A Bell Labs engineer said then, “The transistor in 1949 didn’t seem like anything very revolutionary to me. It just seemed like another one of those crummy jobs that required one hell of a lot of overtime and a lot of guff from my wife.”
Gradual improvement
Only 20% of the transistors worked and were hard to manufacture. But the technology kept improving.
It got its first consumer application in December 1952 in a hearing aid, where it replaced one of three tubes and lowered battery costs. By 1954 the transistor was in 97% of hearing aids, and sales of the devices were up 50%. That year the first transistor radio came out.
Then, in 1959, Texas Instruments’ Jack Kilby and Fairchild Semiconductor’s Robert Noyce combined a sequence of transistors on a single wafer of a silicon crystal.
This enabled mass production, laying the groundwork for the microprocessor, the computer on a chip, to form in the 1960s. Intel brought it to market in 1971, just before tech giants like Apple and Microsoft were founded to spark a revolution.
The brain
Now, investors realize microchips are the lifeblood of the modern economy, particularly an AI-driven economy.
Nvidia, for example, is the S&P 500’s top performer in 2023:
Last year, lawmakers passed the 2022 CHIPS Act to remake the U.S. into a semiconductor powerhouse, partly to reduce America’s reliance on foreign nations for these tiny chips that power everything from dishwashers to computers to cars.

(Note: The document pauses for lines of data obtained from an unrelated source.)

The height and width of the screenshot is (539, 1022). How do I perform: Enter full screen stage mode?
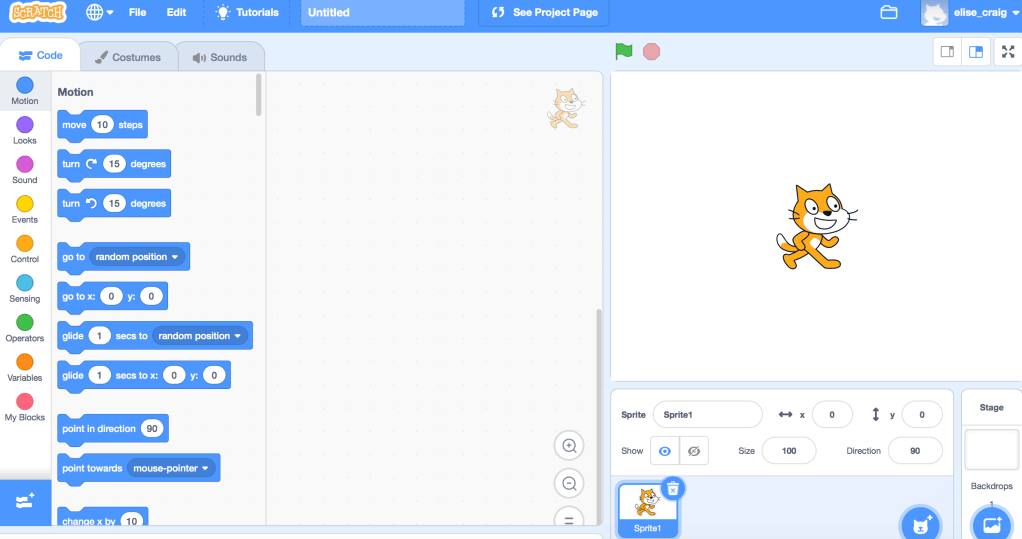[x=1007, y=52]
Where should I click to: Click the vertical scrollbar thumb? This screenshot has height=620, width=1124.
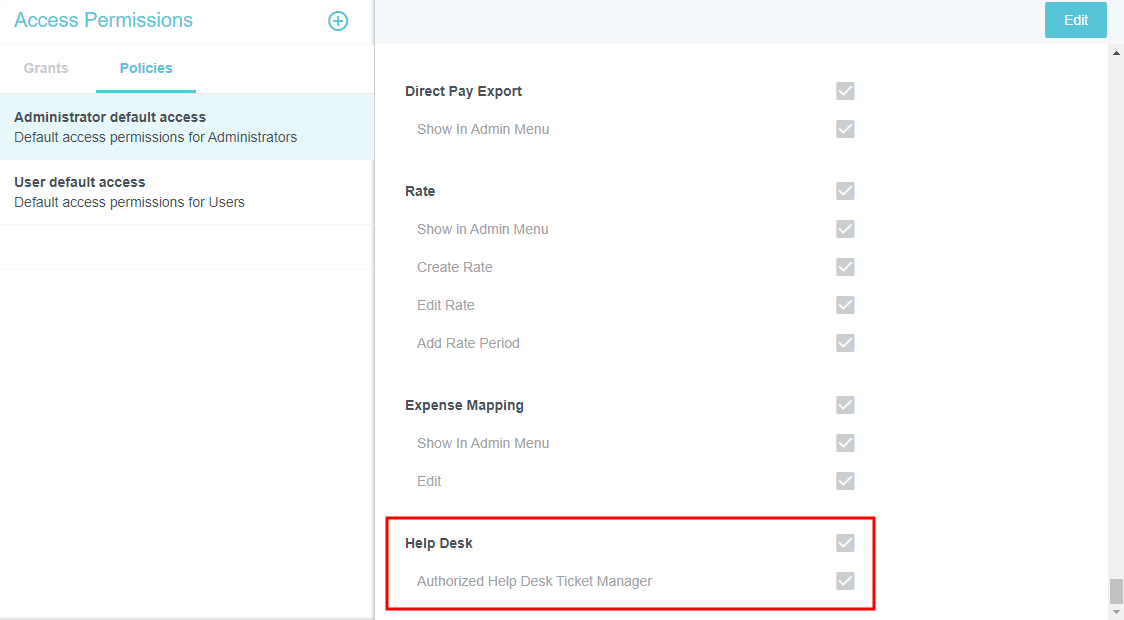point(1116,591)
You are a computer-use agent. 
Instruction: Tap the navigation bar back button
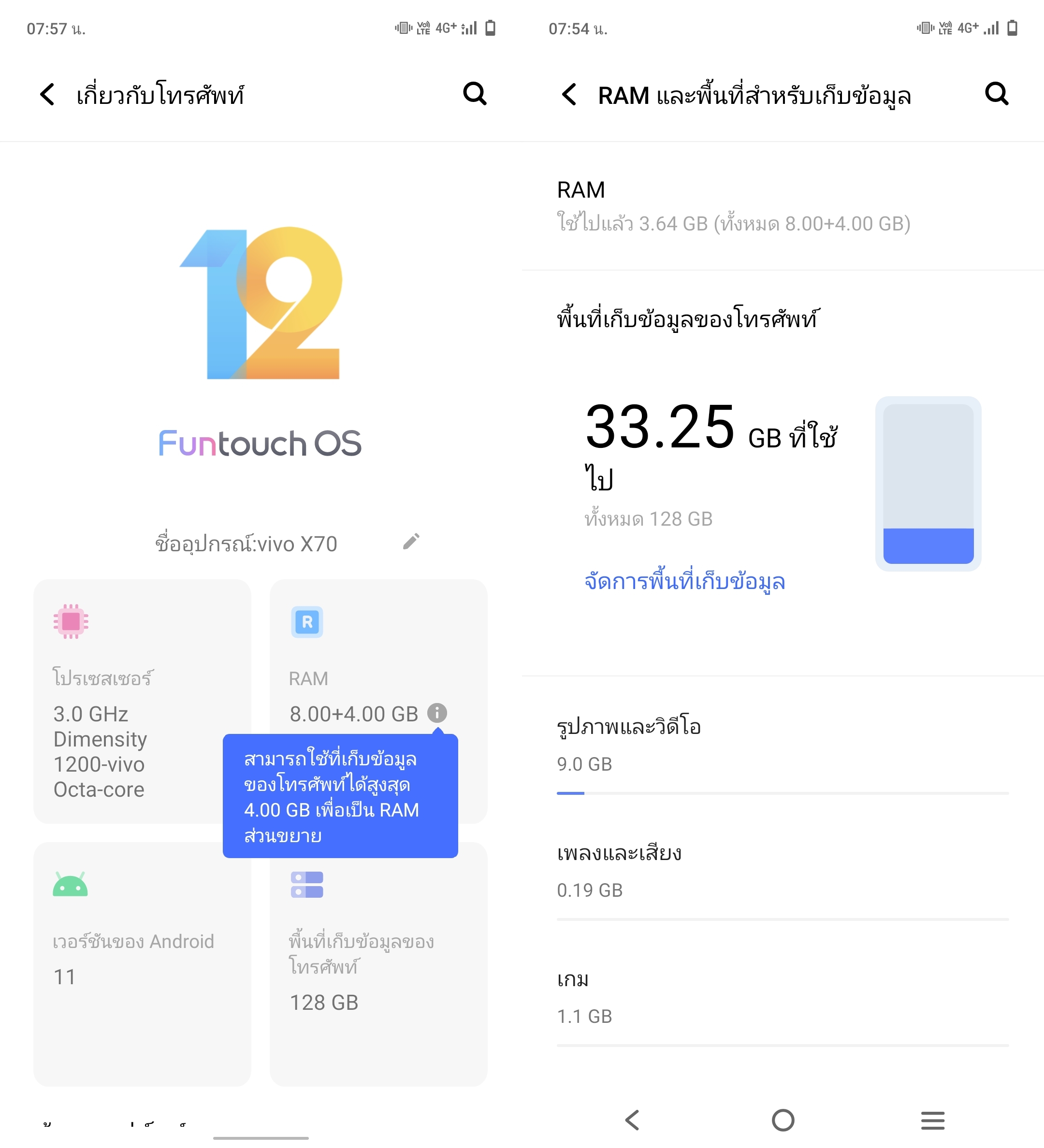tap(632, 1119)
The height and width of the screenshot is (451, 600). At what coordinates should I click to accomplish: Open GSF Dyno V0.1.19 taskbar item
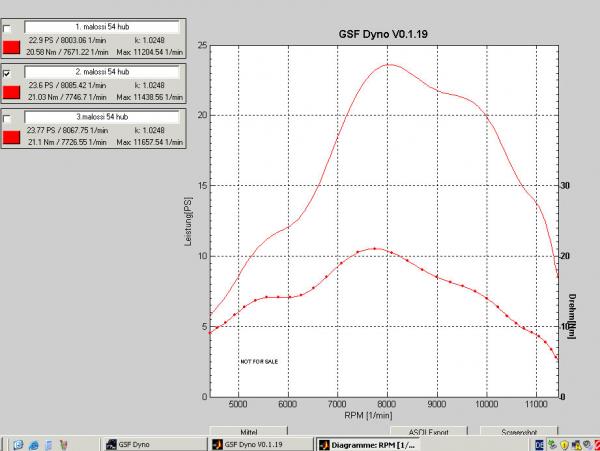(x=261, y=444)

The law included $39 billion to fund the construction of new and expanded semiconductor facilities. Some chips feature more than 50 billion tiny transistors that are 10,000 times smaller than the width of a human hair.
Tiny but powerful. More important, functional and critical to our modern world. That’s unlikely to change.

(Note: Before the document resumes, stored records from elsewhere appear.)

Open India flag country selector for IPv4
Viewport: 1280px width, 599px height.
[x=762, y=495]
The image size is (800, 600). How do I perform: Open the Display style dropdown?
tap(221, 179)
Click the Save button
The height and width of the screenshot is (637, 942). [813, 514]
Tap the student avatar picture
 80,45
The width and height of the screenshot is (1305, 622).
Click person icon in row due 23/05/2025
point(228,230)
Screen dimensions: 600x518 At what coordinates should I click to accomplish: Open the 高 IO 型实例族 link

“People usually compare the computer to the head of the human being,” said Masayoshi Son, a Japanese billionaire technology entrepreneur. “I would say that hardware is the bone of the head, the skull. The semiconductor is the brain within the head. The software is the wisdom. And data is the knowledge.”
Dive deeper
For more on chips, check out the 2022 bestseller Chip War: The Fight for the World’s Most Critical Technology.
TRIVIA ANSWER
In 2021, almost 1.14 trillion chips were sold globally. That’s about 140 chips for every person on the planet or 130 million per hour.